Requirement> In the records that follow, find each line with the word "will" and copy it.

[Stored items]
==*==
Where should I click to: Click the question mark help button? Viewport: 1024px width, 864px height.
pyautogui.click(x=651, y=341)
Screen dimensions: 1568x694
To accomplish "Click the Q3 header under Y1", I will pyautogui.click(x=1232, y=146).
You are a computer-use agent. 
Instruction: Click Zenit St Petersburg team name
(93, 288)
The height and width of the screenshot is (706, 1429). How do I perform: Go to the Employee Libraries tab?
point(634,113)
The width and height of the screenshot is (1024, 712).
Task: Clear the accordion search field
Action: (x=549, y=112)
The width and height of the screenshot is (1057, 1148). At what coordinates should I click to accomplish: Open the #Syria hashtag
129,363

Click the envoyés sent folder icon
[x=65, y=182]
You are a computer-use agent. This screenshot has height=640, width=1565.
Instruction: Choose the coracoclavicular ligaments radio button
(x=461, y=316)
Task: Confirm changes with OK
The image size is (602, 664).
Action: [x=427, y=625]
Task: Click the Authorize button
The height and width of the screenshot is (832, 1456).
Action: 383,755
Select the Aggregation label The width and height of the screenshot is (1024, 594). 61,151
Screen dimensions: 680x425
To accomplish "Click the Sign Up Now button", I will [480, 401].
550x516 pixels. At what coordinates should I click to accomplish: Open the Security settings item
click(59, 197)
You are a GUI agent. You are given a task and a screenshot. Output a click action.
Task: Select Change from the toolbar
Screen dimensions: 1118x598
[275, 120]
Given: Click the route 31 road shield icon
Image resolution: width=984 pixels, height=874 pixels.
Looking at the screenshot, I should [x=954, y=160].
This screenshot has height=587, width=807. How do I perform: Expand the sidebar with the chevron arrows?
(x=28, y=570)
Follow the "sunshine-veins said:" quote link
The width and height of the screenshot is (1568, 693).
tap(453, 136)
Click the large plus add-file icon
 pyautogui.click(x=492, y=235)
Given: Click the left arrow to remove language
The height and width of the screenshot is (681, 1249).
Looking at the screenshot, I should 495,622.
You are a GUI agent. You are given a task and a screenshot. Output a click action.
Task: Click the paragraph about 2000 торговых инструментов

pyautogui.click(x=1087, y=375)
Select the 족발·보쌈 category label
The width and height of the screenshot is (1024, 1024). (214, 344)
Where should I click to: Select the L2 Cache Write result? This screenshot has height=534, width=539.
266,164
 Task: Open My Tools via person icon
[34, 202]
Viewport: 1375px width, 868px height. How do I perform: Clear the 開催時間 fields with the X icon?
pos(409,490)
==*==
Your solution>
To accomplish "Click the Q3 header under Y1", I will pyautogui.click(x=1232, y=146).
To accomplish "Click the Sign Up Now button", I will [480, 401].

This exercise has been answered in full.